## WHAT YOU SHOULD DO
Write out precisely the lines beginning with the line that contains "Screen dimensions: 1200x675" and ending with the last line of the entries, and no other lines.

(Collected data entries)

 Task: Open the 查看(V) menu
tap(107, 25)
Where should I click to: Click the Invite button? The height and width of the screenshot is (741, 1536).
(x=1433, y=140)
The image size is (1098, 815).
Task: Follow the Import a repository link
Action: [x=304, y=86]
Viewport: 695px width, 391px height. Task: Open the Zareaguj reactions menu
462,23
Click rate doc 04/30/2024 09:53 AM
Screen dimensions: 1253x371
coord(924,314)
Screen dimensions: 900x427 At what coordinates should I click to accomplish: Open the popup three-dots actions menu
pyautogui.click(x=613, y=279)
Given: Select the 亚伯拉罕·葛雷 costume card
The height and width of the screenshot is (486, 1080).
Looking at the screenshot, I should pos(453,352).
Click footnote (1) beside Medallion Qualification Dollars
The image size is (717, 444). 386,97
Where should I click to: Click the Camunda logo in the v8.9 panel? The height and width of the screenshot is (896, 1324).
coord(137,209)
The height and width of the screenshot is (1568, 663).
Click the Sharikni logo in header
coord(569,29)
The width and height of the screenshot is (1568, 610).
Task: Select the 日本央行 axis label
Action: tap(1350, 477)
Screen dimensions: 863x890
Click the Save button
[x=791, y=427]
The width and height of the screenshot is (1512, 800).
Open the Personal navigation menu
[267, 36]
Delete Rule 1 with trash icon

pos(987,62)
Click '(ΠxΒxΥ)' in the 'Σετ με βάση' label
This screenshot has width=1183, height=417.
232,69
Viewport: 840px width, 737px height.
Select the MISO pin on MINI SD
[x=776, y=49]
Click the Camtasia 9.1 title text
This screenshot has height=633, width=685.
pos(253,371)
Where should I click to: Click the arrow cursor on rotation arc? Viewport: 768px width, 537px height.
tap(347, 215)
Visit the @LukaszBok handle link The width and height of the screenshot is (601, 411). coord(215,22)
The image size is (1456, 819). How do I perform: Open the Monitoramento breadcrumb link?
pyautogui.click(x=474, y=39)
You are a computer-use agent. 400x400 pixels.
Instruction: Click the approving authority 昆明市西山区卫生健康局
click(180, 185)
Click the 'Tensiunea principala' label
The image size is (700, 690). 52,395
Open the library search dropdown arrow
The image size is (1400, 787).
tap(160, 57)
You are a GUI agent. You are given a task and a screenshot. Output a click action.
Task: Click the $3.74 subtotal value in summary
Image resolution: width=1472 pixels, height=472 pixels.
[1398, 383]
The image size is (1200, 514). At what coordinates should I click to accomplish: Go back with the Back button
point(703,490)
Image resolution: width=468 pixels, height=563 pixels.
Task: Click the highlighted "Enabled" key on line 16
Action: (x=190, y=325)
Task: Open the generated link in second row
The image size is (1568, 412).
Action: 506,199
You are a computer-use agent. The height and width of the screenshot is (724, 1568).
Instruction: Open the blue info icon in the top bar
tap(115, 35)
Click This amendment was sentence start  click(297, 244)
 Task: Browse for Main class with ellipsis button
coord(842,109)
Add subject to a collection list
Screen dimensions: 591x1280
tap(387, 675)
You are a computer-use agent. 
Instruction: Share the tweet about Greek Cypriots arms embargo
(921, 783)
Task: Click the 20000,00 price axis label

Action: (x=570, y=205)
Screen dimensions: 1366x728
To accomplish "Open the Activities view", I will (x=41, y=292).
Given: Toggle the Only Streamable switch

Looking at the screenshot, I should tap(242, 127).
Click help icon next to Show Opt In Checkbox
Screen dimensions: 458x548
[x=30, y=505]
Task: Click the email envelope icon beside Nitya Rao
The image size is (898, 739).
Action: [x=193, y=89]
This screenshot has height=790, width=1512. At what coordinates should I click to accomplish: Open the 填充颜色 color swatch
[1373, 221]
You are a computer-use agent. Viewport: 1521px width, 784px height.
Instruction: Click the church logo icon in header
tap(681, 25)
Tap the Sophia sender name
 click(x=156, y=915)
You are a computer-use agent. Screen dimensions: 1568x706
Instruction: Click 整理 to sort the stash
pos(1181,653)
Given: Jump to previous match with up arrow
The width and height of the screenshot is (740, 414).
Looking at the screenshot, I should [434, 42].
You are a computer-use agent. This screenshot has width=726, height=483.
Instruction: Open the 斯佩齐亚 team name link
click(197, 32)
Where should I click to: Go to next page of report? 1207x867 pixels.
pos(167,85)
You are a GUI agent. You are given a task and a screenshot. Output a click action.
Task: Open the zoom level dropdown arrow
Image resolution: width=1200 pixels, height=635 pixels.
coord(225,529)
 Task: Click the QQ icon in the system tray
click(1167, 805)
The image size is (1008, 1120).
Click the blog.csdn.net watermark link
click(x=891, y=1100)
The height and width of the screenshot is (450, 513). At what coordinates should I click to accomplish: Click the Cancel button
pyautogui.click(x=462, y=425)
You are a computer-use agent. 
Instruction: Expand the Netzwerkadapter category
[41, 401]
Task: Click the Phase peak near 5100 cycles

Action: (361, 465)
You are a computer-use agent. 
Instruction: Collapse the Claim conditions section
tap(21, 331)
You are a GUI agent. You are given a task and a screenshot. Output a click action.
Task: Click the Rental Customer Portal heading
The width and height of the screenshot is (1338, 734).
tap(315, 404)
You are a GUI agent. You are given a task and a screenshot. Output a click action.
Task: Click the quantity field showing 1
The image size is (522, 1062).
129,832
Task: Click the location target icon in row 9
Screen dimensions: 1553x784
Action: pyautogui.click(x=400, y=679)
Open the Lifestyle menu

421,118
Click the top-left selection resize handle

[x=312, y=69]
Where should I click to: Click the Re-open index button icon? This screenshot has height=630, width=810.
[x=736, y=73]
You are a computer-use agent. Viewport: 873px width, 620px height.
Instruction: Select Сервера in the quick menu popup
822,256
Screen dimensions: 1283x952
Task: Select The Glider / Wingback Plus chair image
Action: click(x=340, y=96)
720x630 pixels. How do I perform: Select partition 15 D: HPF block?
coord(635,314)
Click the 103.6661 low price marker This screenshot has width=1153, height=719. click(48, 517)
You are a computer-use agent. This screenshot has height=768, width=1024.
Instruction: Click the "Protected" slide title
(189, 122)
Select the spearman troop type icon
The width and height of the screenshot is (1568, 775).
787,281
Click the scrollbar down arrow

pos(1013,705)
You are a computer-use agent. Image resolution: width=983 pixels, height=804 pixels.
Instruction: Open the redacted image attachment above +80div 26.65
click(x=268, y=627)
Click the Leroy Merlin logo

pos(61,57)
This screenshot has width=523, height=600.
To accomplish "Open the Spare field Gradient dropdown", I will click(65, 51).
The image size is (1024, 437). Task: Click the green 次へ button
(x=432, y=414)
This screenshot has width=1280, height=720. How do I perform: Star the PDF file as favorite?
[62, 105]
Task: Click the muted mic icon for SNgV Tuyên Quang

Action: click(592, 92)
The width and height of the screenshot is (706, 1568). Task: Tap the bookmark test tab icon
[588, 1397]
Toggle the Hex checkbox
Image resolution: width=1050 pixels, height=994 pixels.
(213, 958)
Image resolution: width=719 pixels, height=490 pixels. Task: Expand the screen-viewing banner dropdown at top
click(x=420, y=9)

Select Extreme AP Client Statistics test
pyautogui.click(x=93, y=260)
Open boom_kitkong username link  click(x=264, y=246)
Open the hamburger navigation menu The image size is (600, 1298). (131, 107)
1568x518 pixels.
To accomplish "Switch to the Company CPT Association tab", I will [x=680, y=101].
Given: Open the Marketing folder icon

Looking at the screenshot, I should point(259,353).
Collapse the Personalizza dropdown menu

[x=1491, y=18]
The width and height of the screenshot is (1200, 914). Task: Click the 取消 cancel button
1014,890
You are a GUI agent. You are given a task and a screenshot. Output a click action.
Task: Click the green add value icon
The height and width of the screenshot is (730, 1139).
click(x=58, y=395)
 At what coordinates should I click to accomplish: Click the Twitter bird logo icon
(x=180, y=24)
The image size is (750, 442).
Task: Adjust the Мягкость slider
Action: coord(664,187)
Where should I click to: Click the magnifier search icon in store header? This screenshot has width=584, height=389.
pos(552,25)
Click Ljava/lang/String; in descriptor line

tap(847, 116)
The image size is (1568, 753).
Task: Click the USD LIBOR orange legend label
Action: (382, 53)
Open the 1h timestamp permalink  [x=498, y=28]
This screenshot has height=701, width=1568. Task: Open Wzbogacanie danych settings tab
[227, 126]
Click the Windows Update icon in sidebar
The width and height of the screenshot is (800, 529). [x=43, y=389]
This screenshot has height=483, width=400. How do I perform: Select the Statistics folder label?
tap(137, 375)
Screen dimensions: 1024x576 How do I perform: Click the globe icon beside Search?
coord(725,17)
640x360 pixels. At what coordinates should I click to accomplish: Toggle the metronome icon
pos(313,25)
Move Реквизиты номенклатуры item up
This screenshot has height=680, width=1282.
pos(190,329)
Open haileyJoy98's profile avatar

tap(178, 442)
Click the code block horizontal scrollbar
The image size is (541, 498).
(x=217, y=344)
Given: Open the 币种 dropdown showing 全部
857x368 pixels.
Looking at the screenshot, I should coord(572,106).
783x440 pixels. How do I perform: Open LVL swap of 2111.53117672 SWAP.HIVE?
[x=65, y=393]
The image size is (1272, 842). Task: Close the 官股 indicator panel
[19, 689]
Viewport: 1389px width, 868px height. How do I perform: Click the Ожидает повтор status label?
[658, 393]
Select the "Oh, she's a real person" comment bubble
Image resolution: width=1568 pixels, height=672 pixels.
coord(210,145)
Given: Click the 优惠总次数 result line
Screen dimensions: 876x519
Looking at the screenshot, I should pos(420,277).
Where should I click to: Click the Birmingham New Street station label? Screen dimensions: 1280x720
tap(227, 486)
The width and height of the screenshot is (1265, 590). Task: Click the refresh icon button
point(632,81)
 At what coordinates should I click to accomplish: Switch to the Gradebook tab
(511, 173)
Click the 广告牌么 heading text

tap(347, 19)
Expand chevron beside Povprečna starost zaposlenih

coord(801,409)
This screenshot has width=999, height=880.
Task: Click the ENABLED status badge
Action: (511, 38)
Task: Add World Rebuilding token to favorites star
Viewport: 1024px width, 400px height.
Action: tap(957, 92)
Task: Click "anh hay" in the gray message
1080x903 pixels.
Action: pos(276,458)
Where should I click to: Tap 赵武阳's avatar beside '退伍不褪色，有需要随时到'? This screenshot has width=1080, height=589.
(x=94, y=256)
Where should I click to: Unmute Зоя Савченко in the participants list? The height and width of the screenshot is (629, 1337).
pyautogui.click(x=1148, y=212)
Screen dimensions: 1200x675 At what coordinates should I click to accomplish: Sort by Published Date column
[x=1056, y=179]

## SOLUTION FOR THIS PROBLEM
Screen dimensions: 1200x675 At what coordinates should I click to accomplish: Sort by Published Date column
[x=1056, y=179]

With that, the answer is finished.